• [Problem requirements]:
Copy out the first line of the listing and every line after it, exactly, until you have copied the line containing "Open more options on the KN 64 DME panel".

• [Data to examine]:
-- Opening Marker --
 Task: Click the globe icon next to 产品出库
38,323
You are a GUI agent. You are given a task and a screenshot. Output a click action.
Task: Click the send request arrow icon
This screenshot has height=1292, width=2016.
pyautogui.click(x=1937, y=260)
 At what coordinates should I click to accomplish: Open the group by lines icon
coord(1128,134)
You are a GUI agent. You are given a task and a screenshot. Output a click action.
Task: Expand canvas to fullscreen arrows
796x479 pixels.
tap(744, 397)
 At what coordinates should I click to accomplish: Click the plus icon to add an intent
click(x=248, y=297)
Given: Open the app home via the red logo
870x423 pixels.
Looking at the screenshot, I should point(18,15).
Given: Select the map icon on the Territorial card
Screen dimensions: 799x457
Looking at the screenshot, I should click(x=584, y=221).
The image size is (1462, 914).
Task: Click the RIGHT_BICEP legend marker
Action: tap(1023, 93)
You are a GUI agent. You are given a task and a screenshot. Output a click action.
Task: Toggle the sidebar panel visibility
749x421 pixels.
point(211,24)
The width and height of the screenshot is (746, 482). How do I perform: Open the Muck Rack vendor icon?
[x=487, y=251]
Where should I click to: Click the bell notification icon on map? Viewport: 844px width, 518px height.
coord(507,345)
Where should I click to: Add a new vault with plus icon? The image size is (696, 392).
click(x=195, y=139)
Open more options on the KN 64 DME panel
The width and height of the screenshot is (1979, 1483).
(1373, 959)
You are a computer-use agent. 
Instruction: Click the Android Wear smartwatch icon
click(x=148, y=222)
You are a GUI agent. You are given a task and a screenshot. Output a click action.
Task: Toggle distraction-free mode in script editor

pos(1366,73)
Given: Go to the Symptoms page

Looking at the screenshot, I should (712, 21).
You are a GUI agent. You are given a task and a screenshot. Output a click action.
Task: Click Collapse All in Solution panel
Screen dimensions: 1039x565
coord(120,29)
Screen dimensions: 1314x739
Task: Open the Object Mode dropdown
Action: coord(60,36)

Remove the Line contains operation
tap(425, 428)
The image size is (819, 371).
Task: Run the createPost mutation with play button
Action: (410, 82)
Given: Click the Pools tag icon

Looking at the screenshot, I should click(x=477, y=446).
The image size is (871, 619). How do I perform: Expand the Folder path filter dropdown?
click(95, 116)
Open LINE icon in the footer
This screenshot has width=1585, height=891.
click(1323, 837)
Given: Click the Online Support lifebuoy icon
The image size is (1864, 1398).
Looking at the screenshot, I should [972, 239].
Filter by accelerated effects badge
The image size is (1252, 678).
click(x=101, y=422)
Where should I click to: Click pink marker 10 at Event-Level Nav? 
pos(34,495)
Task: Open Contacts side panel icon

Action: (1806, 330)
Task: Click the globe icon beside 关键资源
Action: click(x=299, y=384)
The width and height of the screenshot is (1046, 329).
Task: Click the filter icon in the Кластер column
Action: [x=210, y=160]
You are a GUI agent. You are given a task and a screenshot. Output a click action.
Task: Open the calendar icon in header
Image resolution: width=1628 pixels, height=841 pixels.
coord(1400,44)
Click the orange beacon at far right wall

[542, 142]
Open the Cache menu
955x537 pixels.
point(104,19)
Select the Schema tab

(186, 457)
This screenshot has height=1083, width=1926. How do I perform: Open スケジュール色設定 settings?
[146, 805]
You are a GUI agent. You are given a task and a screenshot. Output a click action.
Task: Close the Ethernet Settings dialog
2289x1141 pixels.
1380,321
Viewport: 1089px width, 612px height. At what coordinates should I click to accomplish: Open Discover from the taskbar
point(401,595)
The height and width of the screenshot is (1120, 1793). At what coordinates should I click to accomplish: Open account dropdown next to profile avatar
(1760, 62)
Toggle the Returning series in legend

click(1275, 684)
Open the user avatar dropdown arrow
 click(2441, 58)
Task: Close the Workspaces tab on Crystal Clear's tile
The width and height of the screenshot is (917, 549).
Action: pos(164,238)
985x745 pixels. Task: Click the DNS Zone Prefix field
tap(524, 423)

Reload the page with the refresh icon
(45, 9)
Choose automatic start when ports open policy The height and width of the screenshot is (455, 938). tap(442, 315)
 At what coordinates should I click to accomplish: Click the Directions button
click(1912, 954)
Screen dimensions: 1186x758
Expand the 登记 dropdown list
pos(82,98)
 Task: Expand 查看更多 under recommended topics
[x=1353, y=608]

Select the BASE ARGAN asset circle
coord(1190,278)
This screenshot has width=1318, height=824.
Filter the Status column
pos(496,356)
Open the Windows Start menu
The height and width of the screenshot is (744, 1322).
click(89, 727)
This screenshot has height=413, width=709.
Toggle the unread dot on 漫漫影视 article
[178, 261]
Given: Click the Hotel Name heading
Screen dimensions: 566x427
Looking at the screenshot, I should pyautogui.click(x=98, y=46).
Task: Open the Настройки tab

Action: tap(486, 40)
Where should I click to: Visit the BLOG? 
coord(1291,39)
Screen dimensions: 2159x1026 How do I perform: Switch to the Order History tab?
-- Closing Marker --
• [Answer to the exercise]:
 Task: Click the globe icon next to 产品出库
38,323
You are a GUI agent. You are given a task and a screenshot. Output a click action.
Task: Click the send request arrow icon
This screenshot has height=1292, width=2016.
pyautogui.click(x=1937, y=260)
 At what coordinates should I click to accomplish: Open the group by lines icon
coord(1128,134)
You are a GUI agent. You are given a task and a screenshot. Output a click action.
Task: Expand canvas to fullscreen arrows
796x479 pixels.
tap(744, 397)
 At what coordinates should I click to accomplish: Click the plus icon to add an intent
click(x=248, y=297)
Given: Open the app home via the red logo
870x423 pixels.
Looking at the screenshot, I should point(18,15).
Given: Select the map icon on the Territorial card
Screen dimensions: 799x457
Looking at the screenshot, I should click(x=584, y=221).
The image size is (1462, 914).
Task: Click the RIGHT_BICEP legend marker
Action: tap(1023, 93)
You are a GUI agent. You are given a task and a screenshot. Output a click action.
Task: Toggle the sidebar panel visibility
749x421 pixels.
point(211,24)
The width and height of the screenshot is (746, 482). How do I perform: Open the Muck Rack vendor icon?
[x=487, y=251]
Where should I click to: Click the bell notification icon on map? Viewport: 844px width, 518px height.
coord(507,345)
Where should I click to: Add a new vault with plus icon? The image size is (696, 392).
click(x=195, y=139)
Open more options on the KN 64 DME panel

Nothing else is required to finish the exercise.